Differential Regulation of p90 Ribosomal S6 Kinase and Big Mitogen–Activated Protein Kinase 1 by Ischemia/Reperfusion and Oxidative Stress in Perfused Guinea Pig Hearts

Abstract

Abstract —Reactive oxygen species (ROS) activate members of the Src kinase and mitogen-activated protein kinase superfamily, including big mitogen-activated protein kinase 1 (BMK1) and extracellular signal-regulated kinases (ERK1/2). A potentially important downstream effector of ERK1/2 is p90 ribosomal S6 kinase (p90RSK), which plays an important role in cell growth through the activation of several transcription factors, as well as the Na + /H + exchanger. Previously, we showed that Src regulates BMK1 via a redox-sensitive signaling pathway. Because ROS are generated during ischemia and reperfusion after ischemia, we assessed the effects of these stimuli (H 2 O 2 , ischemia, and reperfusion) in the activation of ERK1/2, p90RSK, Src, and BMK1 in perfused guinea pig hearts. H 2 O 2 (100 μmol/L) significantly activated all kinases. Ischemia alone stimulated p90RSK, Src, and BMK1 but not ERK1/2. These results suggest that p90RSK activation through ischemia occurs via a pathway other than ERK1/2. A role of Src in ischemia-mediated BMK1 activation was demonstrated through inhibition with the Src inhibitor 4-amino-5-(4-chlorophenyl)-7-( t -butyl)pyrazolo[3,4- d ]pyrimidine.

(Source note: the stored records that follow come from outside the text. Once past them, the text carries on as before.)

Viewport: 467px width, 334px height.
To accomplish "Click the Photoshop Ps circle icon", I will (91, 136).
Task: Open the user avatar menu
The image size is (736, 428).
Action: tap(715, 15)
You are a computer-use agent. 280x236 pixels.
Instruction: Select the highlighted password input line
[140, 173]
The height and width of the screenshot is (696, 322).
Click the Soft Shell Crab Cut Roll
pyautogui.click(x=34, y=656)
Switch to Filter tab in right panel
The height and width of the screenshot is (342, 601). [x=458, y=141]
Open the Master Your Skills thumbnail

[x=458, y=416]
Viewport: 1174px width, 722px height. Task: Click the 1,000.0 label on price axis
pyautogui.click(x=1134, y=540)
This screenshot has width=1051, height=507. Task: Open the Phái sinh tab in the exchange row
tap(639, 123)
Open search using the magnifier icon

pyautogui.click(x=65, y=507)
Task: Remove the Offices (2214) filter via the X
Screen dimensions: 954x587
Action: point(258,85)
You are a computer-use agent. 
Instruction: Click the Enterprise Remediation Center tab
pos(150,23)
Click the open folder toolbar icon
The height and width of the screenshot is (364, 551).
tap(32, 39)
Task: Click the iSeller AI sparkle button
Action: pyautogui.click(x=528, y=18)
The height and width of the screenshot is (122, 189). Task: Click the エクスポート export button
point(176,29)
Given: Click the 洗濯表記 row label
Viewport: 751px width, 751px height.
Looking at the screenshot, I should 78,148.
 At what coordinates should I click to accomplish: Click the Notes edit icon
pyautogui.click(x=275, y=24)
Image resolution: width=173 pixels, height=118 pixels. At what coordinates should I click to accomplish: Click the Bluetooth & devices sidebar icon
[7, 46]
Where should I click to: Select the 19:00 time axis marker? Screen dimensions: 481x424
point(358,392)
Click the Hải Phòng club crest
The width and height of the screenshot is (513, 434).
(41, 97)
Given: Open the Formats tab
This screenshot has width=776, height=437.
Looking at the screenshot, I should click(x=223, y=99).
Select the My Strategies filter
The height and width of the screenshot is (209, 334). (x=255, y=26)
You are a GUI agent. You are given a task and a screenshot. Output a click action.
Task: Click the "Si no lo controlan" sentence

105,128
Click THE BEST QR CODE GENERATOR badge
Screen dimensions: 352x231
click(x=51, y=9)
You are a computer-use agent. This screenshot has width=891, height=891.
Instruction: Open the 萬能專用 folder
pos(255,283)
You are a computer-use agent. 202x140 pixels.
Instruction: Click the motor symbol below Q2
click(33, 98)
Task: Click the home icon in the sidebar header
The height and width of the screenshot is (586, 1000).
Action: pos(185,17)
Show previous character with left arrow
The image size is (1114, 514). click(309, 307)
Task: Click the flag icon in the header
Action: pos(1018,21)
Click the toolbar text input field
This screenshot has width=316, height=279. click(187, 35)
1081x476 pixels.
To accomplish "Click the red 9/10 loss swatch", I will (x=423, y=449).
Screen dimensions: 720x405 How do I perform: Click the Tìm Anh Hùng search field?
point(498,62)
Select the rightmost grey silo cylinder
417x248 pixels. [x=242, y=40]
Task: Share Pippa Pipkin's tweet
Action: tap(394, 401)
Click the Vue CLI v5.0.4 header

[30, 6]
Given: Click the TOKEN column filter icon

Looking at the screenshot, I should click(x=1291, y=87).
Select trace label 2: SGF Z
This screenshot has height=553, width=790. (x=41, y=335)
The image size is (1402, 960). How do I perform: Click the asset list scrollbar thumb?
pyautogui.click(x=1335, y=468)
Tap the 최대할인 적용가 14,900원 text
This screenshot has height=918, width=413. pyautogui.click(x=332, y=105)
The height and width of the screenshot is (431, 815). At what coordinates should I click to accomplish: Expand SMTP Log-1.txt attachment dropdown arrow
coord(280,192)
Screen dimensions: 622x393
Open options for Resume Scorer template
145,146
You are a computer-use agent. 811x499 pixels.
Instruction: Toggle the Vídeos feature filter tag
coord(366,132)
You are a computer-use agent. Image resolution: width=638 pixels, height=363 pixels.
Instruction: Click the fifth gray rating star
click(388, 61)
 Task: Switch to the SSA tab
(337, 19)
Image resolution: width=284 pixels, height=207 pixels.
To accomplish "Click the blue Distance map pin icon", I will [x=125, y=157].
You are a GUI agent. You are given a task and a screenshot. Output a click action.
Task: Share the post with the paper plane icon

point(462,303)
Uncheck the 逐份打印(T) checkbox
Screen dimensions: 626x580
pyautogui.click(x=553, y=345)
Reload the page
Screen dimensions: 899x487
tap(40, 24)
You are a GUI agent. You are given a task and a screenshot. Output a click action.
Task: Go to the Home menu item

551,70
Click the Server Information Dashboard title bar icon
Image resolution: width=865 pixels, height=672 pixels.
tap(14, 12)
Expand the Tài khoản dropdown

Reperfusion after ischemia stimulated both p90RSK and ERK1/2. In contrast, although ROS increase during reperfusion after ischemia, the activities of both BMK1 and its upstream regulator, Src, were markedly attenuated by reperfusion after ischemia. The activation of C-terminal Src kinase during ischemia but not during reperfusion suggests that the attenuation of Src and BMK1 activity by reperfusion was not regulated by C-terminal Src kinase activity. The antioxidant N -2-mercaptopropionylglycine completely inhibited ERK1/2 and p90RSK activation by reperfusion but only partially inhibited ischemia-induced Src and BMK1 activation. The present study is the first to show the coregulation of Src and BMK1 by reperfusion after ischemia, which we propose to occur via a novel, ROS-independent pathway.